Por Mario Morales

Hasta el momento, el gobierno Duque la había tenido relativamente fácil a la hora de tomar decisiones. Anunciar medidas a manera de globo de ensayo y luego echarse para atrás como sucedió con la reforma tributaria o el plan de Desarrollo, ha tenido un costo en favorabilidad que luego pudo corregir. O reaccionar como lo hizo frente al criminal atentado de la Escuela General Santander o anta la dictadura en Venezuela, en lo atinente a su cacareado “cerco diplomático”, recogía el sentir mayoritario de la opinión pública y del país político. (Publica el Espectador)

En ambos casos le ayuda la falta de un plazo perentorio frente a eventualidades que se juegan en la amenaza verbal, antes que en acciones inminentes, como desconocer los protocolos con el ELN o jugar a la ambigüedad sobre la venida de cinco mil soldados estadounidenses, como quedó expuesto en la entrevista (o perfil) con la Voz de América.

Dilatar o esquivar sirven para bajar la temperatura a la agenda, alinearse con las corrientes de opinión o para navegar en las aguas de la incertidumbre.

Pero la urgencia de la sanción presidencial de la ley estatuaria de la JEP, cuyos plazos corren, lo tienen contra las cuerdas, azuzado por voces estridentes o marrullerías del Centro Democrático, el tonito mandón de los trinos de Uribe y los comunicados a tres bandas del Fiscal General. Ya no podrá seguir jugando al gato y al ratón.

Pero más allá de si, como se ha dicho, seguirá siendo obediente frente al furibismo, la respuesta de Duque lo pone de frente con la historia.

No se trata de una decisión para ambientar la galería; es la diferencia entre el pasado y el futuro del país.
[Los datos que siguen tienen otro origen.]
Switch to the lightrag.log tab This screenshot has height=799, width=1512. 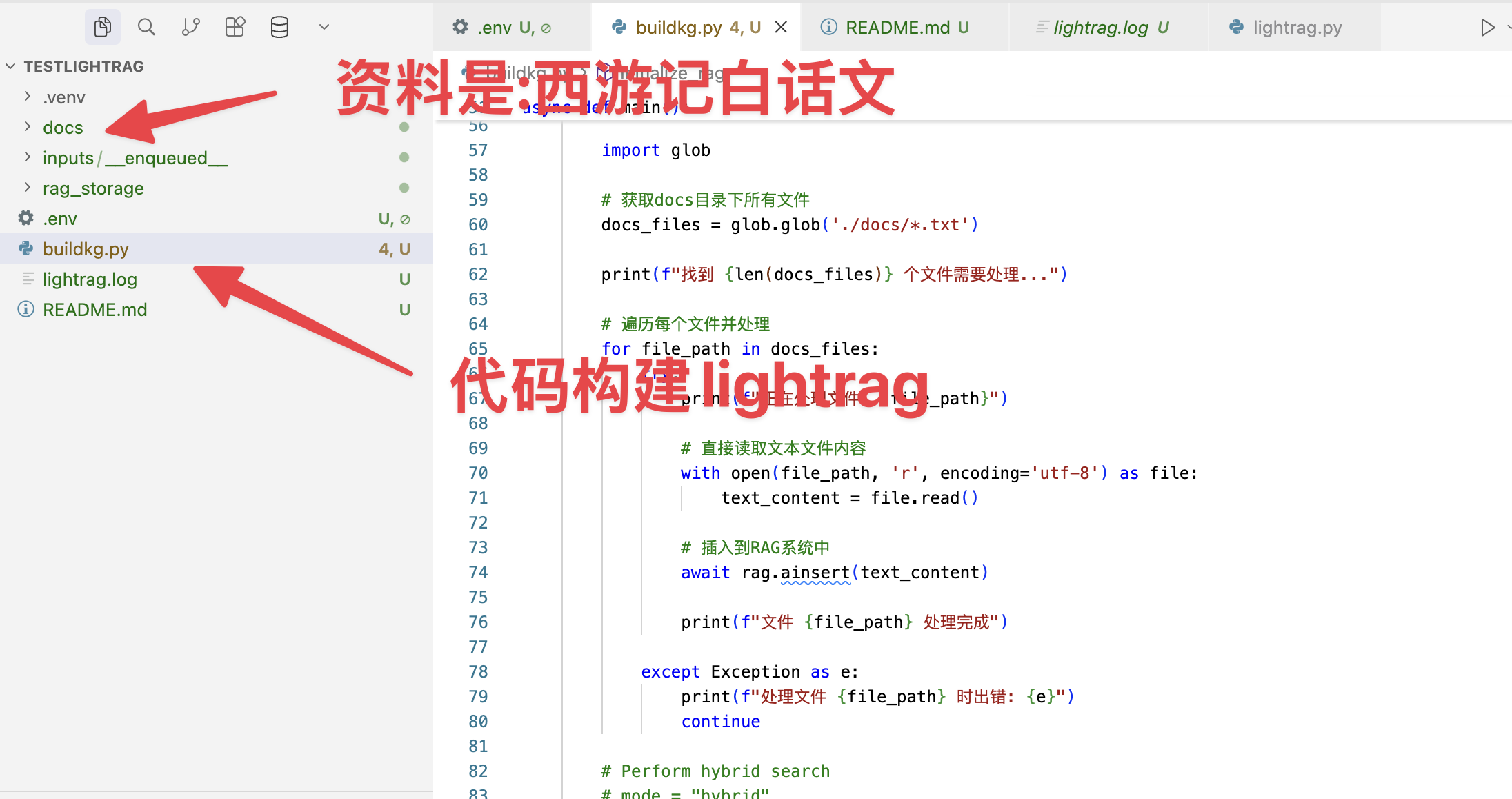pyautogui.click(x=1101, y=28)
Entre el pantano de las componendas y las conveniencias de quienes se alimentan de la confrontación y la incertidumbre, y una normativa que cobija a quince mil colombianos, entre exintegrantes de las Farc, agentes del Estado y civiles, pero que se extiende a la convivencia del resto de connacionales.

Se trata de doblar la página o regodearnos en el odio y la venganza del siglo pasado.